Benzyl 4-[(1-butyl-5-cyano-1,6-dihydro-2-hydroxy-4-methyl-6-oxopyridin-3-yl)azo]benzoate

Administrative data

Key value for chemical safety assessment

Genetic toxicity in vitro

Description of key information

Not mutagenic

Endpoint conclusion

Endpoint conclusion:

no adverse effect observed (negative)

Additional information

Three reverse mutation bacterial mutagenesis assays (Ames tests) were performed on Disperse Yellow 231. All three assays were performed both in the presence and absence of metabolic activation using Salmonella typhimurium strains TA98, TA100, TA1535, TA1537 and TA1538. In the test form 1982, an additional strain was tested (Escherichia coli WP2 uvrA).

The Ames tests from 1982 and 1980 did not demonstrate any evidence of increased frequency of revertant colonies at any concentration, with or without metabolic activation, in any strain. In the Ames test from 2000, test item showed weak evidence of mutagenic potential in S. typhimurium strains TA98 and TA1538 in the presence of metabolic activation.

An additional in vitro mutagenesis test was performed: a thymidine kinase (tk) mouse lymphoma assay was performed to evaluate the potential for the substance to elicit a mutagenic effect in the L5178Y mouse lymphoma cells. Test item resulted to be non mutagenic in this assay.

Justification for classification or non-classification

According to the CLP Regulation (EC 1272/2008), the term mutation refers a permanent change in the amount or structure of the genetic material in a cell, both to heritable genetic changes that may be manifested at the phenotypic level and to the underlying DNA modifications when known (including specific base pair changes and chromosomal translocations). The terms mutagenic and mutagen are used for agents giving rise to an increased occurrence of mutations in populations of cells and/or organisms.

For the purpose of the classification for germ cell mutagenicity, substances may be allocated to one of two categories:

- Category 1: substances known to induce heritable mutations or to be regarded as if they induce heritable mutations in the germ cells of humans or substances known to induce heritable mutations in the germ cells of humans.
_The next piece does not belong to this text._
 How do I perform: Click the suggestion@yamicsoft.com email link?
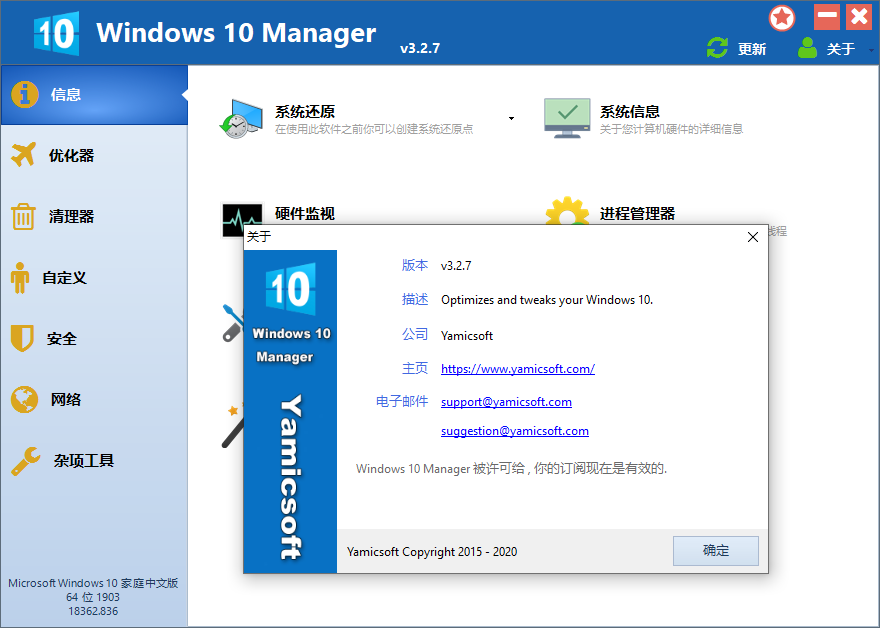pyautogui.click(x=514, y=431)
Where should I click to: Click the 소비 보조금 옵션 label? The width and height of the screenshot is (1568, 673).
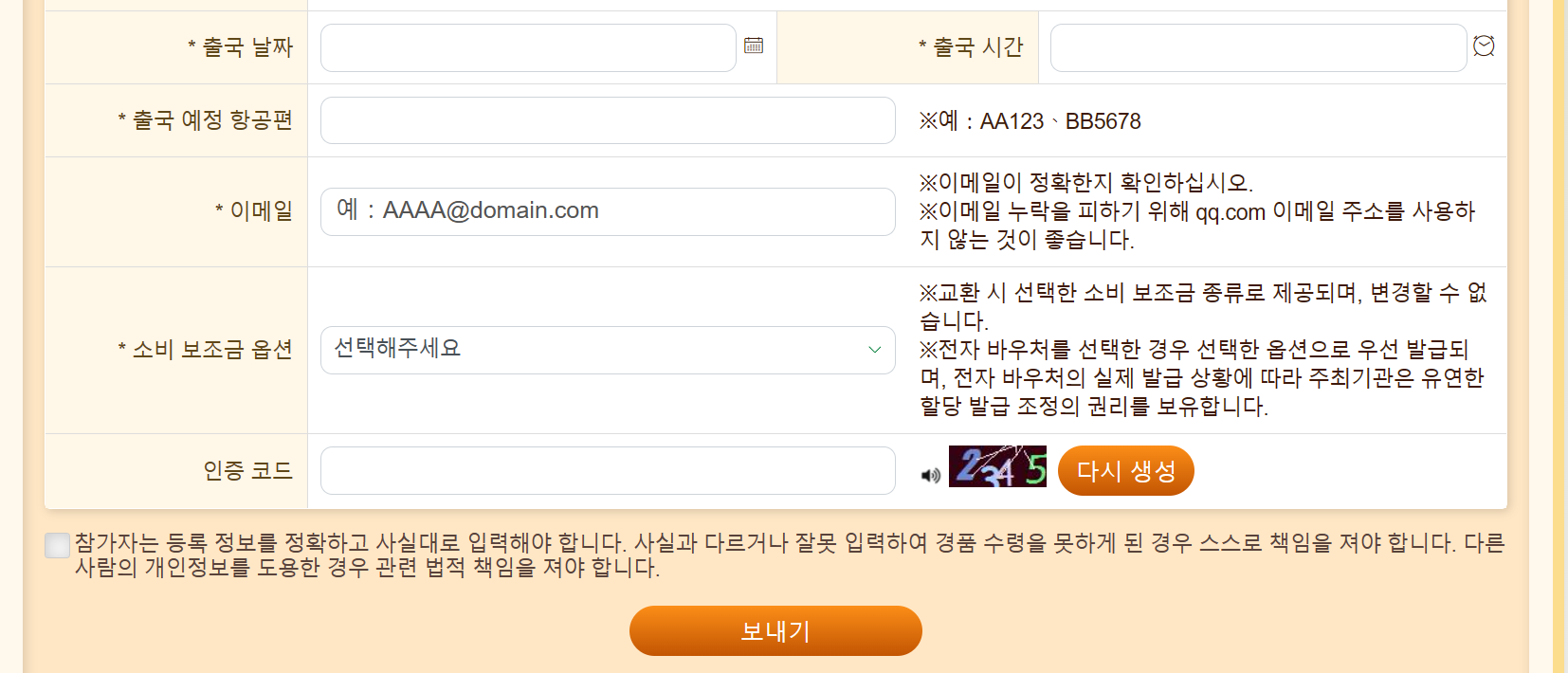coord(206,350)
Further sub-classification can be made into the following:

- Sub-category 1A: in the presence of positive evidence from human epidemiological studies; or

- Sub-category 1B: in the presence of positive result(s) from (i) in vivo heritable germ cell mutagenicity tests in mammals; (ii) in vivo somatic cell mutagenicity tests in mammals, in combination with some evidence that the substance has the potential to cause germ cells mutations (derived from mutagenicity/genotoxicity tests in germ cells in vivo, or by demonstrating the ability of the substance or its metabolite(s) to interact with the genetic material of germ cells); or (iii) tests showing mutagenic effects in the germ cells of humans, without demonstration of transmission to progeny; for example, an increase in the frequency of aneuploidy in sperm cells of exposed people.

- Category 2: substances which cause concern for humans owing to the possibility that they may induce heritable mutations in the germ cells of humans. Classification in Category 2 is based on positive evidence obtained from experiments in mammals and/or in some cases from in vitro experiments, obtained from either (i) somatic cell mutagenicity tests in vivo, in mammals; or (ii) other in vivo somatic cell genotoxicity tests which are supported by positive results from in vitro mutagenicity assays.

Based on available experimental results, i.e. no increse of gene mutation in mammalian cells and only a weakly positive result for bacterial cell mutagenic potential in one out of three Ames tests, Disperse Yellow 231 is considered not mutagenic. Therefore, no classification for genotoxicity is warranted according to the CLP Regulation (EC 1272/2008).